### [Page excerpt]
When President George W. Bush announced that the Navy would stop conducting bombing exercises on the Puerto Rican island of Vieques in 2003, human rights activists and environmentalists across the country breathed a sigh of relief. But that relief quickly gave way to new outrage when word leaked that the Navy was looking to move the training to one of several sites along the Atlantic Ocean and Gulf of Mexico, including one just south of Corpus Christi in Kenedy County.
The outcry against the proposed bombing site quickly spread across the state. Even conservative politicians, including state comptroller Carole Keeton Rylander and U.S. Sen. Kay Bailey Hutchison, have voiced concerns over the bombing proposal, causing some experts and local media outlets to deem the proposal practically dead in the water.
But for the more than 100 Austinites gathered at the Austin History Center last Thursday to plot strategy, the fight isn't over until the Navy officially scratches the environmentally sensitive stretch of coastline off the list of possible sites for bombing and live ammunition exercises. And since Navy spokespeople still say it's much too early to make a decision, concerned Austinites -- from fishermen to environmentalists -- vowed to continue the fight at the meeting, which was hosted by the Lone Star Chapter of the Sierra Club.
Fred Richardson, communications director of the Lone Star Chapter, said the odds are good that the exercises will not come to South Texas, but he doesn't want to take any chances.
"We want a knockout in round one, and we are going to plan for that," he said.
The proposal, which has been pushed by U.S. Rep. Solomon Ortiz and the Corpus Christi and Kingsville Chambers of Commerce, would create a training ground for bombing, ship-to-shore shelling, and amphibious troop landings on about 222,000 acres of ranchland in Kenedy County. Supporters of the project say it would create jobs and protect the three military bases located near the site from budget-necessitated closings.
The list of objections to the proposal is extensive. Sportsmen and environmentalists say the very nature of the training exercises would allow vehicles to destroy the coastline and damage the ecologically sensitive Laguna Madre, which is the only coastal hypersaline system in North America and a haven for both commercial and sport fishing. The Laguna Madre is also home to a variety of plant and bird species, 15 of which are endangered. And the Texas shrimping industry relies heavily on the area. Karen Chapman, assistant director of the Texas Center for Policy Studies, called the potential environmental impact "too damaging to justify."

### [Activity list]
1. Answer these questions from the article on the Navy bombing proposal for Kenedy County:
(a) Where did the Austinites gather last Thursday to plot strategy?
(b) About how many acres of ranchland would the proposed training ground cover?
(c) How many of the plant and bird species in the Laguna Madre are endangered?
2. Reproduce a passage from the article on the Navy bombing proposal for Kenedy County word for word. Begin with "But for the" and end after "the Sierra Club.".
3. Carry on the article on the Navy bombing proposal for Kenedy County from the point where it stops.

### [Data]
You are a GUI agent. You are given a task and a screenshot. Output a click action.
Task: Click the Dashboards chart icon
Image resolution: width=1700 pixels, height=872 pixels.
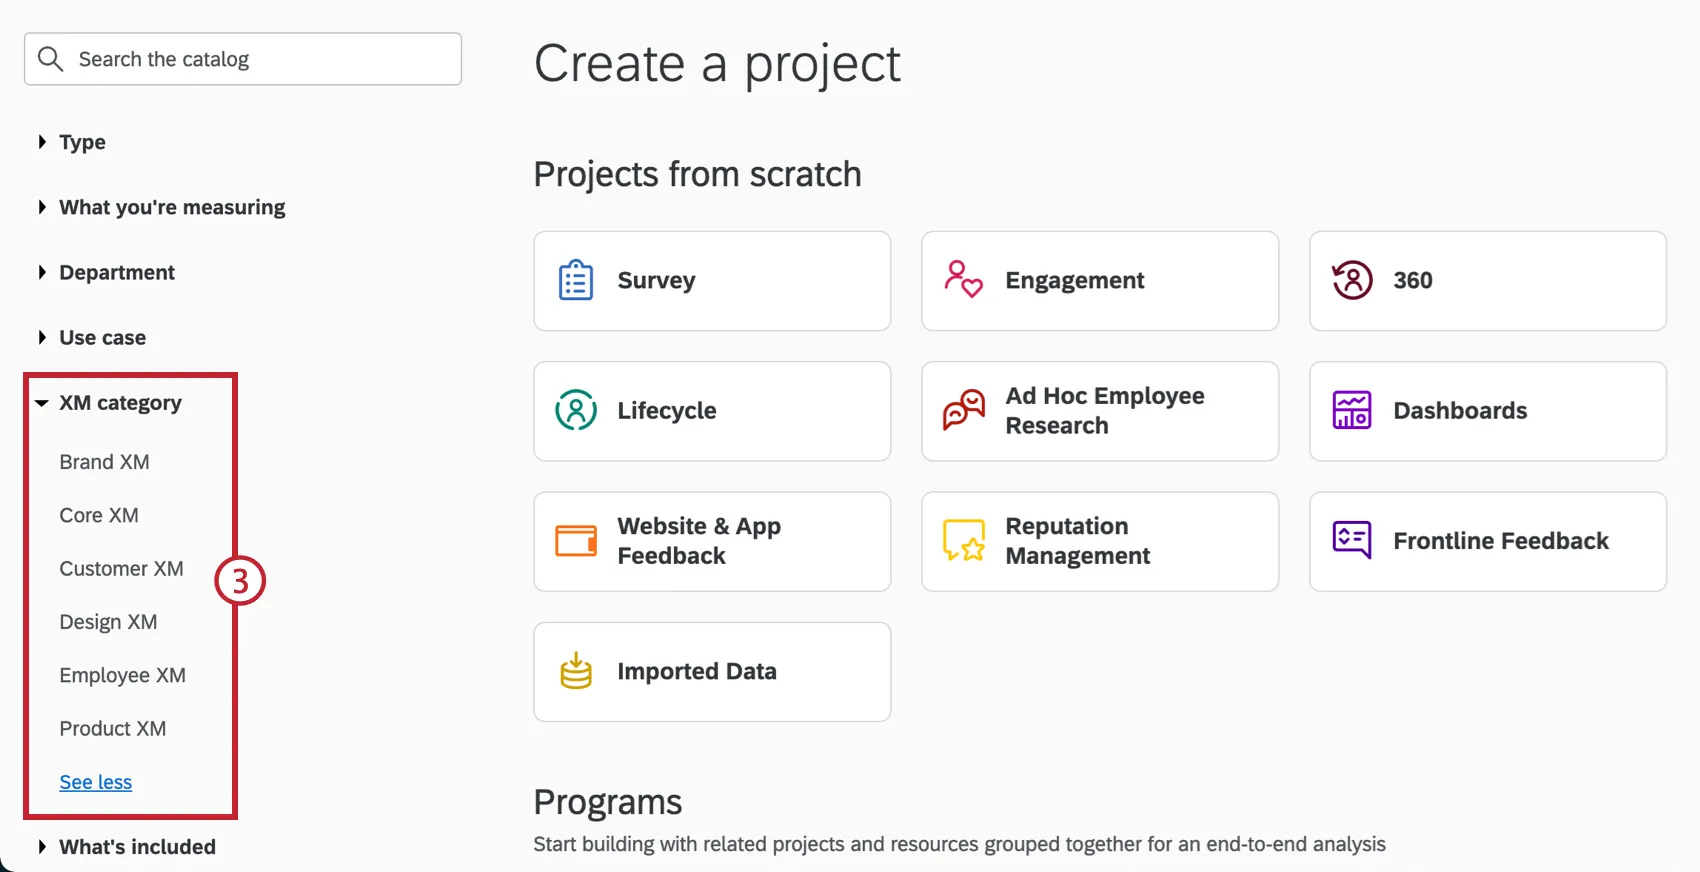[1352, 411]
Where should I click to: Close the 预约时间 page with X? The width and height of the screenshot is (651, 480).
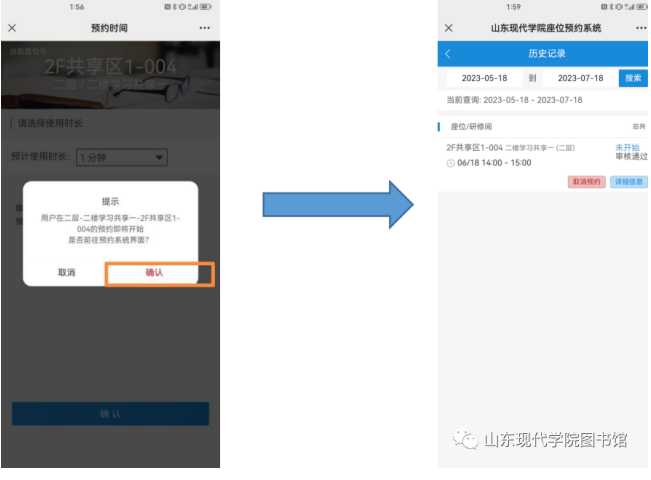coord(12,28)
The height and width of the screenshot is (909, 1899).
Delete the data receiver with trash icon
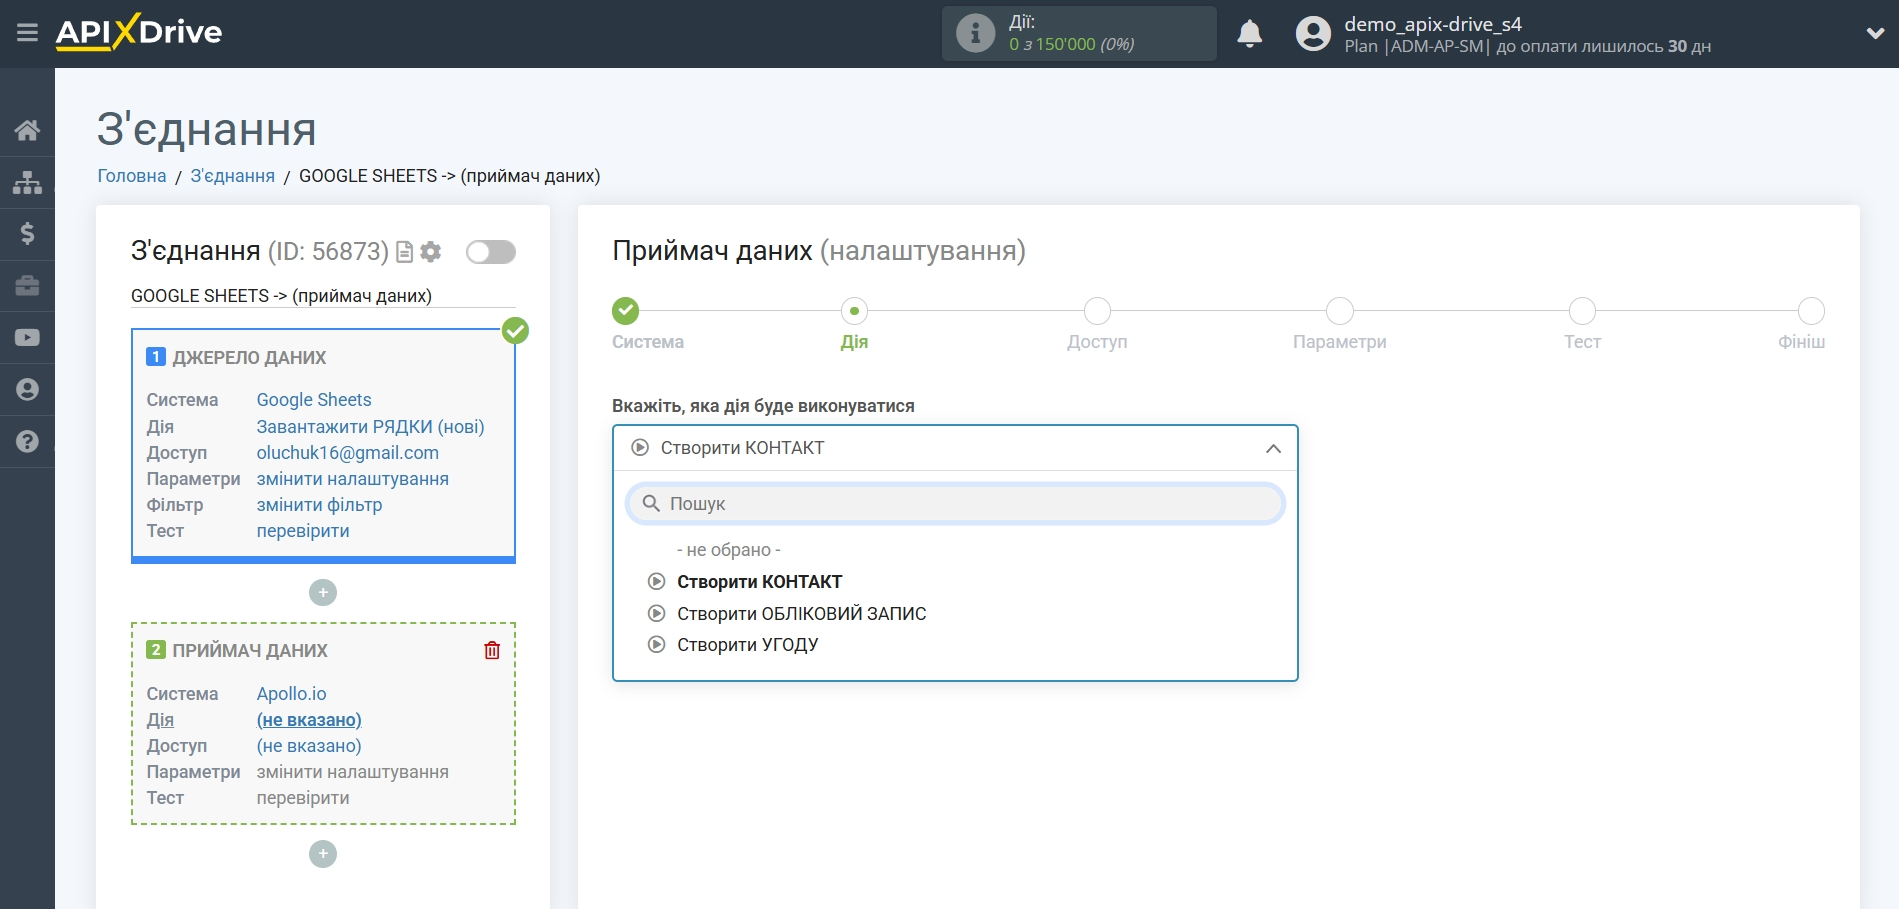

### [Results for the exercise]
1.
(a) The Austin History Center
(b) About 222,000 acres
(c) 15

2.
But for the more than 100 Austinites gathered at the Austin History Center last Thursday to plot strategy, the fight isn't over until the Navy officially scratches the environmentally sensitive stretch of coastline off the list of possible sites for bombing and live ammunition exercises. And since Navy spokespeople still say it's much too early to make a decision, concerned Austinites -- from fishermen to environmentalists -- vowed to continue the fight at the meeting, which was hosted by the Lone Star Chapter of the Sierra Club.

3.
But the human toll of the Navy exercises is what most worries Lourdes Perez. The uranium used in the exercises was a major issue for protestors in Vieques, which has been the site of bombings for six decades. Perez, who has been an activist on the island, has seen the pain of the people there -- from cancer to increased unemployment to a contaminated food chain -- firsthand. "The amount of emotional and psychological stress that these people have endured is incredible," said Perez.
Austin activists are planning to join a statewide protest near the area of the proposed training site on Aug. 17 and 18. Groups like the Sierra Club are getting into the act by holding more public meetings and planning sessions so Austinites can help keep the bombing away from South Texas.
Richardson said he wants people to understand that conducting these sorts of exercises in the Laguna Madre would be like "suggesting we strip mine for coal in Yellowstone or make a landfill in Big Bend."
Hal Suter, a Corpus Christi resident, said opposition from local groups and politicians in Corpus Christi is intense. In fact, earlier this month, Kenedy County Commissioners Court voted unanimously -- if symbolically -- to oppose the Navy's plans.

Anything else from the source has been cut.